> [Exercise prompt]
In full and without alteration, write out the records.

[Extracted material]

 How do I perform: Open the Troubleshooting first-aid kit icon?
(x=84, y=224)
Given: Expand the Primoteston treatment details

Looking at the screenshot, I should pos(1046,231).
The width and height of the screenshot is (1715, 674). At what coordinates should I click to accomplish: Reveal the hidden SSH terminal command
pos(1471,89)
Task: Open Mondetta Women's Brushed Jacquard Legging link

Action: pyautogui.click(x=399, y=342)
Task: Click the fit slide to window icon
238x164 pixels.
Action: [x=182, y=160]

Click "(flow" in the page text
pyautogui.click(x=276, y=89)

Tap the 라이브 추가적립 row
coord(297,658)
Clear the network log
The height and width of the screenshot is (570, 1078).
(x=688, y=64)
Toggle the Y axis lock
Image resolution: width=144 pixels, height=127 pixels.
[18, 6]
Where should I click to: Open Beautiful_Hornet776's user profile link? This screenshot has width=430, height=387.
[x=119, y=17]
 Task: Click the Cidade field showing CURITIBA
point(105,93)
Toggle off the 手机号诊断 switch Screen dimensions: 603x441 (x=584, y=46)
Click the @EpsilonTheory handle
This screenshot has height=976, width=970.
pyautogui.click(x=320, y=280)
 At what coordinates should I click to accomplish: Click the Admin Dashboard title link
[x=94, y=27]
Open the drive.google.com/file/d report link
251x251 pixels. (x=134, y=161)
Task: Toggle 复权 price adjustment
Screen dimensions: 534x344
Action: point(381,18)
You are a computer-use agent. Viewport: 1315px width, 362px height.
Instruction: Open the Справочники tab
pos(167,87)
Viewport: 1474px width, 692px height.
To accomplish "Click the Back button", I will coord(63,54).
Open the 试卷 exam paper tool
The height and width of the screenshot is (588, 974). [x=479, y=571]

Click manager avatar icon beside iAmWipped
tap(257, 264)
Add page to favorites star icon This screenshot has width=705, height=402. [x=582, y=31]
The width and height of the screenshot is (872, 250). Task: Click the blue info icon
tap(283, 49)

[/Extracted material]

> [Answer for this exercise]
 How do I perform: Open the Troubleshooting first-aid kit icon?
(x=84, y=224)
Given: Expand the Primoteston treatment details

Looking at the screenshot, I should pos(1046,231).
The width and height of the screenshot is (1715, 674). At what coordinates should I click to accomplish: Reveal the hidden SSH terminal command
pos(1471,89)
Task: Open Mondetta Women's Brushed Jacquard Legging link

Action: pyautogui.click(x=399, y=342)
Task: Click the fit slide to window icon
238x164 pixels.
Action: [x=182, y=160]

Click "(flow" in the page text
pyautogui.click(x=276, y=89)

Tap the 라이브 추가적립 row
coord(297,658)
Clear the network log
The height and width of the screenshot is (570, 1078).
(x=688, y=64)
Toggle the Y axis lock
Image resolution: width=144 pixels, height=127 pixels.
[18, 6]
Where should I click to: Open Beautiful_Hornet776's user profile link? This screenshot has width=430, height=387.
[x=119, y=17]
 Task: Click the Cidade field showing CURITIBA
point(105,93)
Toggle off the 手机号诊断 switch Screen dimensions: 603x441 (x=584, y=46)
Click the @EpsilonTheory handle
This screenshot has height=976, width=970.
pyautogui.click(x=320, y=280)
 At what coordinates should I click to accomplish: Click the Admin Dashboard title link
[x=94, y=27]
Open the drive.google.com/file/d report link
251x251 pixels. (x=134, y=161)
Task: Toggle 复权 price adjustment
Screen dimensions: 534x344
Action: point(381,18)
You are a computer-use agent. Viewport: 1315px width, 362px height.
Instruction: Open the Справочники tab
pos(167,87)
Viewport: 1474px width, 692px height.
To accomplish "Click the Back button", I will coord(63,54).
Open the 试卷 exam paper tool
The height and width of the screenshot is (588, 974). [x=479, y=571]

Click manager avatar icon beside iAmWipped
tap(257, 264)
Add page to favorites star icon This screenshot has width=705, height=402. [x=582, y=31]
The width and height of the screenshot is (872, 250). Task: Click the blue info icon
tap(283, 49)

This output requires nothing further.